■ INSTRUCTIONS FOR THE TASK
Report each line of the records where "computer" occurs.

[Saved entries]

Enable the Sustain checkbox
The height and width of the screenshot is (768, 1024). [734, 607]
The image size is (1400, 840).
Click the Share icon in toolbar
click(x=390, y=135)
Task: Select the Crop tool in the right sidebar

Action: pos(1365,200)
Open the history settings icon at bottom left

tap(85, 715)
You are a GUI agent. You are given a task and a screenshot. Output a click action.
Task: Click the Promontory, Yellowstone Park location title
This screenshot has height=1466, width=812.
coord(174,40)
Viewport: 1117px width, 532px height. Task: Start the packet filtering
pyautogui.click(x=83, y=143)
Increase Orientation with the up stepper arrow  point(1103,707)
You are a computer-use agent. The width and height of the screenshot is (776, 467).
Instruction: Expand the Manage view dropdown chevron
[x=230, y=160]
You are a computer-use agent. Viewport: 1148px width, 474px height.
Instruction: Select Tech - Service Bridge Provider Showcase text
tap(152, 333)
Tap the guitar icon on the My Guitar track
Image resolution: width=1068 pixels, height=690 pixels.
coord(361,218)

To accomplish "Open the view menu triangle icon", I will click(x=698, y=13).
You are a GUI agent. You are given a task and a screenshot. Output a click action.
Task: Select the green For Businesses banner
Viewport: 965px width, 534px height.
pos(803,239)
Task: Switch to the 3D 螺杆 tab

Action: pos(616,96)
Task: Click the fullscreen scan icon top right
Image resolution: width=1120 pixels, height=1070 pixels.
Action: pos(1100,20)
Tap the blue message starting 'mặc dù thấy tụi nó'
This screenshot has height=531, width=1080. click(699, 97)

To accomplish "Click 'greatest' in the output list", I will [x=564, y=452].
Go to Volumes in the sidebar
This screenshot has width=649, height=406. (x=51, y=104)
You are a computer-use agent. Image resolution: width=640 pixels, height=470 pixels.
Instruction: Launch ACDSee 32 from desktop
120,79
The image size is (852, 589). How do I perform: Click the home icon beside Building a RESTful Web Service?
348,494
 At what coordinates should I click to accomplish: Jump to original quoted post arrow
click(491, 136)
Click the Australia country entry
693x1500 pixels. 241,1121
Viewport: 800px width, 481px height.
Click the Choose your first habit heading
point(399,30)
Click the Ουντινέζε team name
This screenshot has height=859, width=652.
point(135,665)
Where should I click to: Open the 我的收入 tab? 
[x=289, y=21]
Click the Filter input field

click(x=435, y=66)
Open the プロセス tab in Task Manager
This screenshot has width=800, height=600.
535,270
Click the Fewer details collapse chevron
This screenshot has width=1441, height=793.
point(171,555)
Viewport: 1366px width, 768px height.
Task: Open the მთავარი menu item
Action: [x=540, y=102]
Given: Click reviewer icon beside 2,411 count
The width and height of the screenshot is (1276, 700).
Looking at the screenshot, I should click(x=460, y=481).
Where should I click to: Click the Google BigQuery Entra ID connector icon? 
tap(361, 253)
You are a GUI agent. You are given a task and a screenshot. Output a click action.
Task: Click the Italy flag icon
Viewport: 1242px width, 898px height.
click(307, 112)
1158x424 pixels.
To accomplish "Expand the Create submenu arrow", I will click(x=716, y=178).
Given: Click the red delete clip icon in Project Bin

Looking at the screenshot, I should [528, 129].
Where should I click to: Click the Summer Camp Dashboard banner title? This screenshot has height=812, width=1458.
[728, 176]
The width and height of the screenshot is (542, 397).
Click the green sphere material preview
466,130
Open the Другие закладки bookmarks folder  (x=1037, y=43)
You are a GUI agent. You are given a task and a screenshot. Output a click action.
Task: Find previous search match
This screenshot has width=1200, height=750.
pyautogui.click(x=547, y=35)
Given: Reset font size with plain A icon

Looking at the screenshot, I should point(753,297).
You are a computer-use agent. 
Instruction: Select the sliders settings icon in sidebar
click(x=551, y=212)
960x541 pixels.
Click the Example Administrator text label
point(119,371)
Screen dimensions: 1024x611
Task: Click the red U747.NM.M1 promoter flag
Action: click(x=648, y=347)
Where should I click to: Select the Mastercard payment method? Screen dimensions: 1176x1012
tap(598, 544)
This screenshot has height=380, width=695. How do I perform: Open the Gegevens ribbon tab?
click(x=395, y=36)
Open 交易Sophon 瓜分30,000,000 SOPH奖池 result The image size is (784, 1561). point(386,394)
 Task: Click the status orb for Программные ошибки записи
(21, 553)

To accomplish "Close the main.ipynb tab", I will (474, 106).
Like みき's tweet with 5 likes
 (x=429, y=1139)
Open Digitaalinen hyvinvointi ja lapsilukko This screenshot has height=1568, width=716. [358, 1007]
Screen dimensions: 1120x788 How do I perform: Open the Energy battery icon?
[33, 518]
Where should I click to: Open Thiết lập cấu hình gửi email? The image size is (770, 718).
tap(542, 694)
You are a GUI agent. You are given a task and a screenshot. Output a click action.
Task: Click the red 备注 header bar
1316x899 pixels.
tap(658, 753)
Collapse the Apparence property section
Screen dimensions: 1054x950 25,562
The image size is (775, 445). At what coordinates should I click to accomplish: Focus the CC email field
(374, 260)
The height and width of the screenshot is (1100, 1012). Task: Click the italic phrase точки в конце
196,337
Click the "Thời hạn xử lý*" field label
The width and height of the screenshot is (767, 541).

■ WRITTEN RESPONSE
You are a computer-use agent. The width and height of the screenshot is (776, 467).
You are a computer-use agent. Viewport: 1148px width, 474px height.
You are a computer-use agent. Image resolution: width=640 pixels, height=470 pixels.
You are a computer-use agent. 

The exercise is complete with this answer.